- **Work to complete**
Retype, without alteration, each line from the line containing "Notify me of new posts by email. (82, 1603)" to the final line of the records.

Saved entries
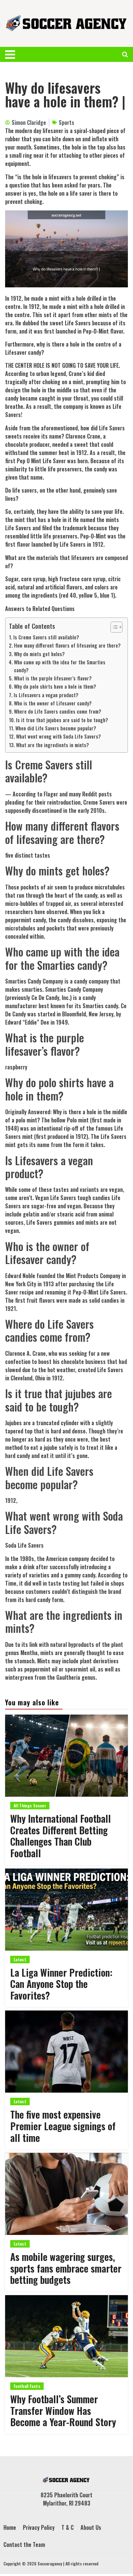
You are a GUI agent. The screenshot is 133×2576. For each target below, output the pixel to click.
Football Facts (27, 2386)
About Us (90, 2527)
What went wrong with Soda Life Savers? (58, 736)
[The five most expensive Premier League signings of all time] (66, 2052)
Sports (66, 122)
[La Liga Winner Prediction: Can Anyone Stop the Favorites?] (66, 1910)
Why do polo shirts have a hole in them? (55, 686)
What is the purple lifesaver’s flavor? (53, 678)
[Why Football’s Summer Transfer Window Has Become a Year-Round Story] (66, 2336)
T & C (67, 2527)
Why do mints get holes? (39, 654)
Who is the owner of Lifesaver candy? (53, 703)
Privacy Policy (39, 2527)
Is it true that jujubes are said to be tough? (62, 720)
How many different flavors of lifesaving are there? (67, 645)
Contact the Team (24, 2544)
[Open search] (125, 54)
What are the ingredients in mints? (52, 745)
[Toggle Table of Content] (113, 627)
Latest (20, 1959)
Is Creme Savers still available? (46, 637)
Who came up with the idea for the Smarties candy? (59, 666)
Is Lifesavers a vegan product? (46, 695)
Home (9, 2527)
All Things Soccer (30, 1805)
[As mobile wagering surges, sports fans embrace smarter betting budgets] (66, 2194)
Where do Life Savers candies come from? (57, 711)
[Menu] (13, 54)
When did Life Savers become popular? (55, 728)
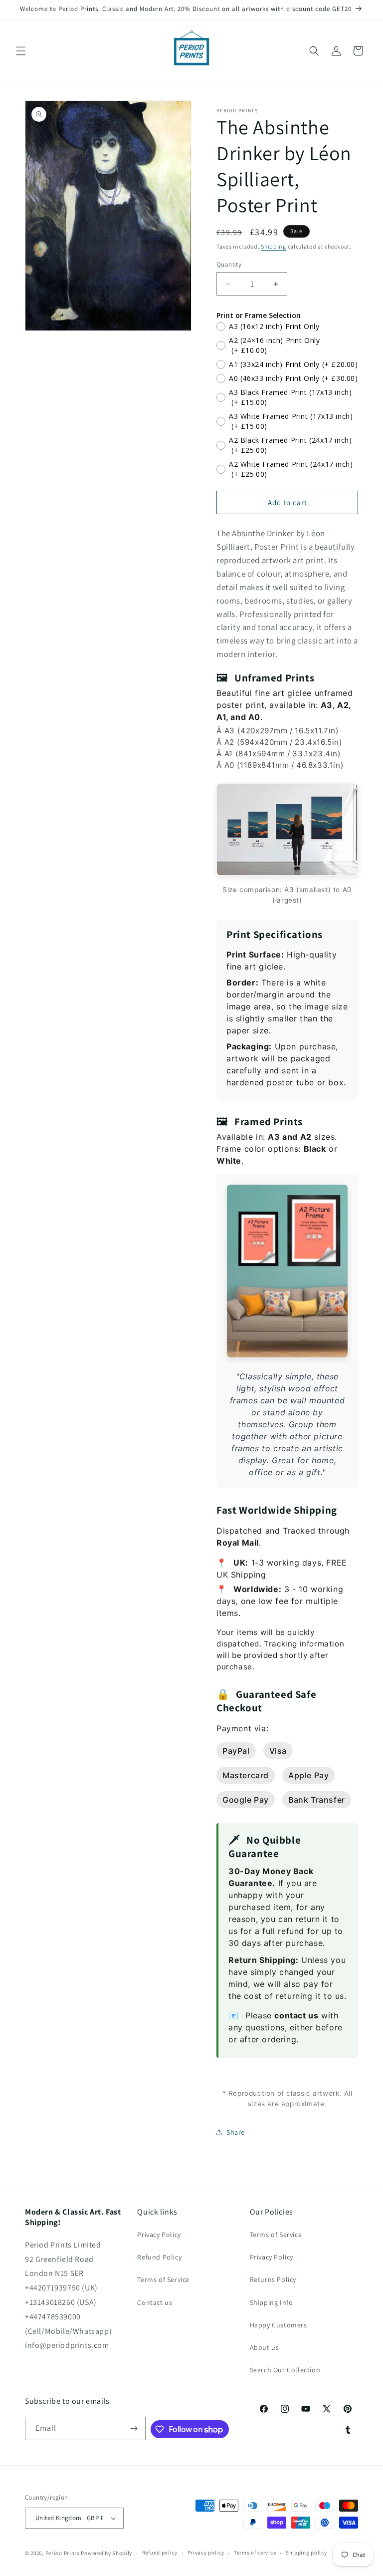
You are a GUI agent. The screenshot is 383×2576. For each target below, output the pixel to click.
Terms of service (255, 2552)
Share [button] (235, 2132)
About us (264, 2347)
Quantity (228, 264)
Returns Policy (273, 2279)
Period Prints (62, 2553)
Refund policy (160, 2552)
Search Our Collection (285, 2369)
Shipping (273, 246)
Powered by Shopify (106, 2553)
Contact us (154, 2302)
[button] (21, 51)
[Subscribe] (134, 2428)
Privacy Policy (159, 2234)
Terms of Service (163, 2279)
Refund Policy (159, 2257)
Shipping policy (306, 2552)
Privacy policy (206, 2552)
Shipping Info (271, 2302)
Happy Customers (278, 2324)
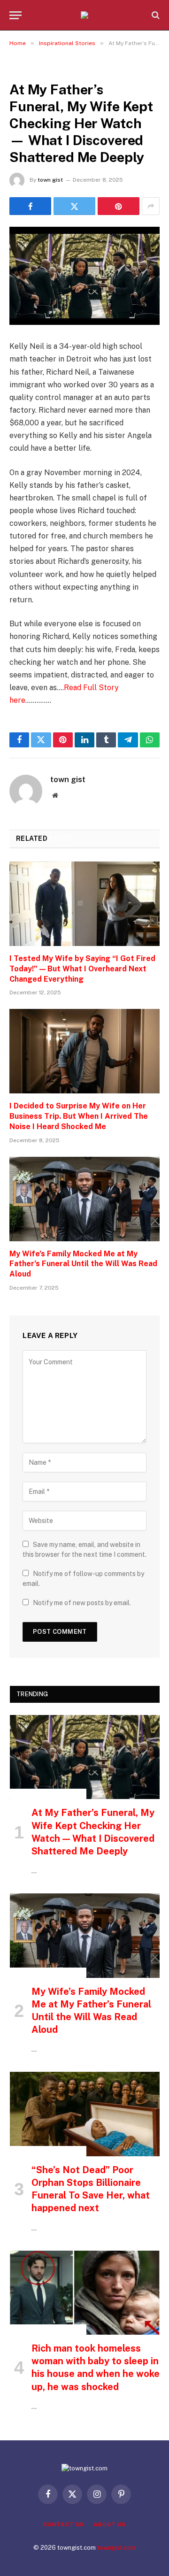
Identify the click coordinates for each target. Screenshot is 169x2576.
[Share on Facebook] (30, 206)
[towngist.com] (84, 15)
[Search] (155, 15)
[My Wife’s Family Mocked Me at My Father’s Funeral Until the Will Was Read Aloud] (84, 1199)
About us (109, 2524)
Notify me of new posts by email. (82, 1603)
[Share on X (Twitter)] (74, 206)
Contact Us (63, 2524)
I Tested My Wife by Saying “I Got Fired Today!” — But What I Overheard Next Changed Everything (82, 969)
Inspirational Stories (47, 68)
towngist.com (116, 2547)
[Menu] (15, 15)
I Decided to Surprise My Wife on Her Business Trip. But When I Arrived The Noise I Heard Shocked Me (78, 1116)
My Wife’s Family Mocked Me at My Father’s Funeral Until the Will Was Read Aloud (83, 1264)
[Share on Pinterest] (118, 206)
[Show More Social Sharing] (151, 206)
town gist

- **Answer box**
Notify me of new posts by email. (82, 1603)
[Share on X (Twitter)] (74, 206)
Contact Us (63, 2524)
I Tested My Wife by Saying “I Got Fired Today!” — But What I Overheard Next Changed Everything (82, 969)
Inspirational Stories (47, 68)
towngist.com (116, 2547)
[Menu] (15, 15)
I Decided to Surprise My Wife on Her Business Trip. But When I Arrived The Noise I Heard Shocked Me (78, 1116)
My Wife’s Family Mocked Me at My Father’s Funeral Until the Will Was Read Aloud (83, 1264)
[Share on Pinterest] (118, 206)
[Show More Social Sharing] (151, 206)
town gist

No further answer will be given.